Ha llegado el 12 de octubre -la gran rave rojigualda- y no sé vosotros, pero a mí de lo que se me ha quedado cuerpo es de irme a la playa. O de atrincherarme en el sofá. La sensación es parecida a madrugar, tomarte un café con leche y entrar en el after más loco de la ciudad. Esas mandíbulas batientes. Esas miradas equipadas con rayos equis. Con la cosa catalana candente en el centro de la actualidad informativa, el bloque retronostálgico al completo parece competir entre sí por organizar la mayor quedada con bandera posible, o incluso (y esto da más miedo todavía) cooperar entre ellos. Falange, VOX, España 2000, Democracia Nacional, Fuerza Nueva, Lo Nuestro, Hogar Social… no se sabe si los fachas y nazis se han multiplicado por cuatro o es que, como en el chiste, andan hiperactivos. No es para menos.
De un tiempo a esta parte, los medios han dejado de dedicarles epítetos despectivos (activistas por la unidad de España, he llegado a oír), la policía de contenerlos y los partidos bien de aislarlos. Tras décadas de travesía del desierto, ahí los tienes: llenando la Castellana y las Ramblas, teloneando a Vargas Llosa y Josep Borrell, asediando junto a cargos del PP zaragozano asambleas de Unidos Podemos -y acertándole en la cabeza a la presidenta podemita de las Cortes de Aragón- o enfostiando rojos, inmigrantes y perroflautas con total impunidad en el 9-O valenciano.
La operación de legitimación masiva del club ornitológico tendrá sus ventajas, supongo, pero también problemillas, como por ejemplo que nadie sabe cómo mandarlos de vuelta a casa el 13-O a hacer allí sus cosas. Sus cosas nazis. Anyway. Ya nos preocuparemos mañana. Estamos a 12-O, el día de la -ejem- hispanidad, y media ídem quiere escapar a Calblanque o echarle el pestillo a la puerta. Surge la pregunta: ¿estamos llevando bien toda esta movida de las banderitas? ¿Es buena, la mandanga ésta que te ha pasao tu colega? Hola. Soy Espejo. Escribo artículos. Y sí, a veces le copio tics a Guillem Martínez. Empezamos
1. ¿Por qué es tan difícil imaginarse a la izquierda organizando quedadas con banderita? A diferencia de países como Portugal, Francia o Estados Unidos, la enseña nacional española no despierta una identificación transversal. Desde el mismo proceso de construcción de nuestro estado-nación en el XIX (la rojigualda data de 1843), la fractura social -ya entonces atávica- que conocemos como dos Españas, o España y Antiespaña, ha dificultado la edificación de un nacionalismo homogéneo. La tentación de llevar el goyesco duelo a garrotazos al terreno institucional ha sido demasiado fuerte a lo largo de nuestra historia política, y no es un enigma cuál de los dos zagalones ha aplastado al otro a lo largo de la mayor parte de las décadas. Así, la identidad nacional y el apego a la simbología se ha construido muchas veces apelando a la unidad contra un enemigo, externo o -sobre todo- interno, y en este último caso muy parecido al adversario político: afrancesados, liberales, viva-la-Pepa, laicistas, federalistas, republicanos, feministas, judeomasónicos y un largo -y delirante- etcétera. Son muchos. José Manuel Soto, el popular tonadillero, se los sabe todos. En caso de duda (o de insomnio) preguntadle, y ya veréis.

• [Información dada]
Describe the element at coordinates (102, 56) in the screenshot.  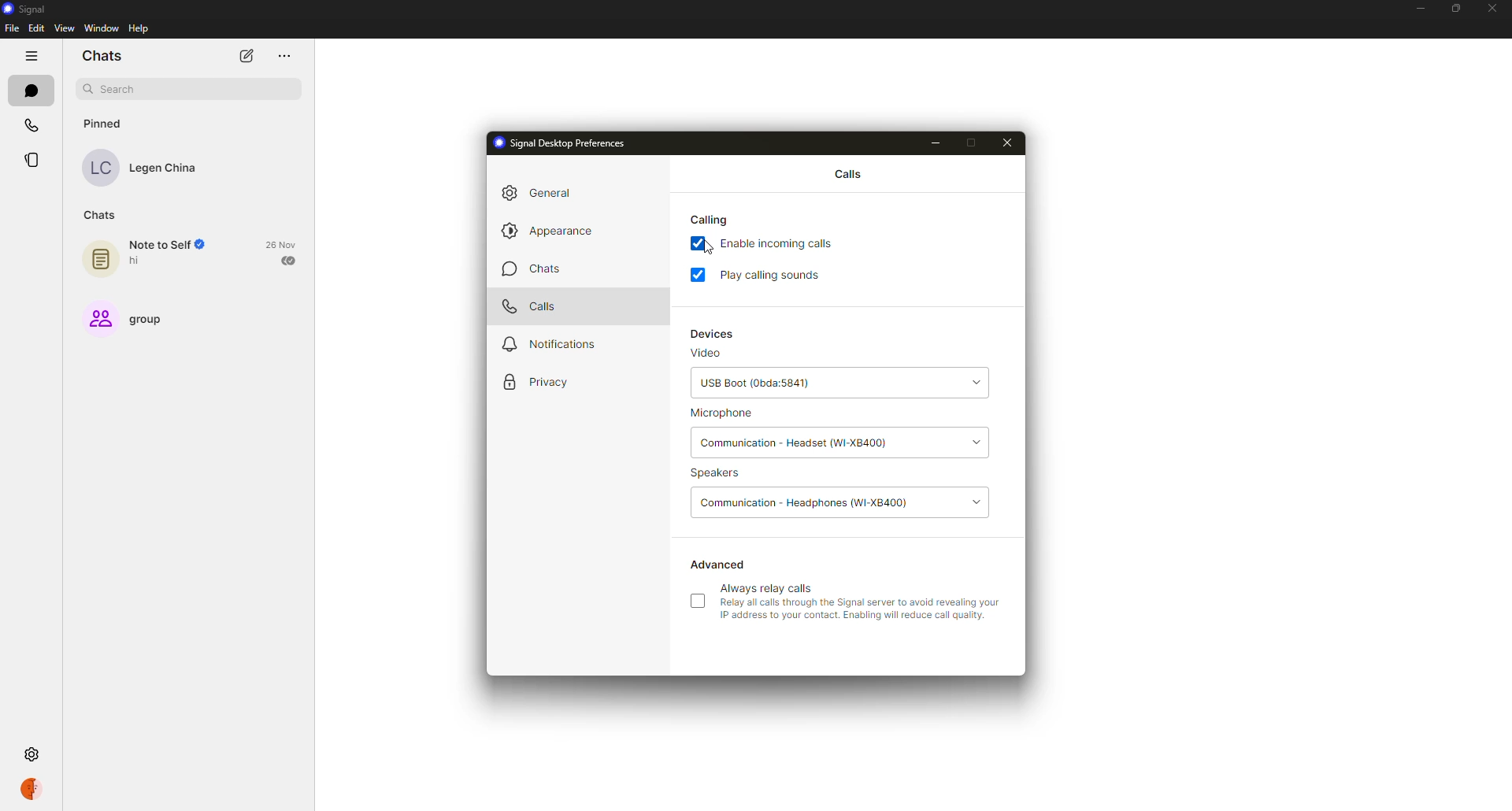
I see `chats` at that location.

• [Qué hacer]
Indica si cada afirmación coincide con el extracto sobre el 12 de octubre y responde sí o no, citando literalmente las palabras del extracto que lo deciden.
1. La bandera rojigualda data de 1843.
2. La enseña nacional española despierta una identificación transversal, como en Portugal o Francia.
3. El 12 de octubre, al autor le apetece irse a la playa.

• [Solución]
1. Sí: «la rojigualda data de 1843».
2. No: «la enseña nacional española no despierta una identificación transversal».
3. Sí: «a mí de lo que se me ha quedado cuerpo es de irme a la playa».